What to produce: Your answer must consist solely of the line containing "Screen dimensions: 1200x600" and each line after it through the end of the data, copied exactly.

Records:

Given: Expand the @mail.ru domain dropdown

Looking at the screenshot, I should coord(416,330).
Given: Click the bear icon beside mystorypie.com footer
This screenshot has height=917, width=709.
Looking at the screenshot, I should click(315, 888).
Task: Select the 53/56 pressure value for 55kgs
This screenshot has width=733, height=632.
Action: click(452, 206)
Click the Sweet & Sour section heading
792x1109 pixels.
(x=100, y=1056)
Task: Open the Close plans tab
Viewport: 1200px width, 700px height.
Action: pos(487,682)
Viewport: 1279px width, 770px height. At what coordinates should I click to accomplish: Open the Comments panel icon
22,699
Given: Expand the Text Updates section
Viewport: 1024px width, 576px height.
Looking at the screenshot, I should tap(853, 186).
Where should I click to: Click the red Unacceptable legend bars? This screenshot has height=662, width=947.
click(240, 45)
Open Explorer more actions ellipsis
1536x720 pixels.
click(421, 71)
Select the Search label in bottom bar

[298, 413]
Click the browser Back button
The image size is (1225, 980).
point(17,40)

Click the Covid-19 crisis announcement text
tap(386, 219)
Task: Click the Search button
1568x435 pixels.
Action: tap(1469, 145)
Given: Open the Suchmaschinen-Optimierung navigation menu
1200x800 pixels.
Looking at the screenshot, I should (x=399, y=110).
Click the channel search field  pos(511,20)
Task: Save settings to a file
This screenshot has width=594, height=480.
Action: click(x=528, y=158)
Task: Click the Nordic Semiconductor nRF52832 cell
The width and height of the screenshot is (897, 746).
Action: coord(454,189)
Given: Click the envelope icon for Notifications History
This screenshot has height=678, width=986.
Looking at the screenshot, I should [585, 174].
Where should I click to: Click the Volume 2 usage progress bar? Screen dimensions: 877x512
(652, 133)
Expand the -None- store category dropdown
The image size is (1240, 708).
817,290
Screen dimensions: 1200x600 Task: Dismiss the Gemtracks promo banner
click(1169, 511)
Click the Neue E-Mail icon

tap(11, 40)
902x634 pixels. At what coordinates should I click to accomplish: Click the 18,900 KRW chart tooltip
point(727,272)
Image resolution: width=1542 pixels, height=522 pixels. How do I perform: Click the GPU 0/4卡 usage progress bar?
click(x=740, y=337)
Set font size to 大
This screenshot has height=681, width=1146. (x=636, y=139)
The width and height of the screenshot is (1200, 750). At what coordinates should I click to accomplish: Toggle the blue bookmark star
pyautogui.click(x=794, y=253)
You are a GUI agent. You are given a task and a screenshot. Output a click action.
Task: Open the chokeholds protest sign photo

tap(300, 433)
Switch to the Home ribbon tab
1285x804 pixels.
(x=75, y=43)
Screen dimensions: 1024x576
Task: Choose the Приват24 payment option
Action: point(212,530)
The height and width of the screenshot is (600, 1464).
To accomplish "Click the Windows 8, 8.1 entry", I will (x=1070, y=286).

Your solution:
Screen dimensions: 1200x600 Task: Dismiss the Gemtracks promo banner
click(1169, 511)
Click the Neue E-Mail icon

tap(11, 40)
902x634 pixels. At what coordinates should I click to accomplish: Click the 18,900 KRW chart tooltip
point(727,272)
Image resolution: width=1542 pixels, height=522 pixels. How do I perform: Click the GPU 0/4卡 usage progress bar?
click(x=740, y=337)
Set font size to 大
This screenshot has height=681, width=1146. (x=636, y=139)
The width and height of the screenshot is (1200, 750). At what coordinates should I click to accomplish: Toggle the blue bookmark star
pyautogui.click(x=794, y=253)
You are a GUI agent. You are given a task and a screenshot. Output a click action.
Task: Open the chokeholds protest sign photo

tap(300, 433)
Switch to the Home ribbon tab
1285x804 pixels.
(x=75, y=43)
Screen dimensions: 1024x576
Task: Choose the Приват24 payment option
Action: point(212,530)
The height and width of the screenshot is (600, 1464).
To accomplish "Click the Windows 8, 8.1 entry", I will (x=1070, y=286).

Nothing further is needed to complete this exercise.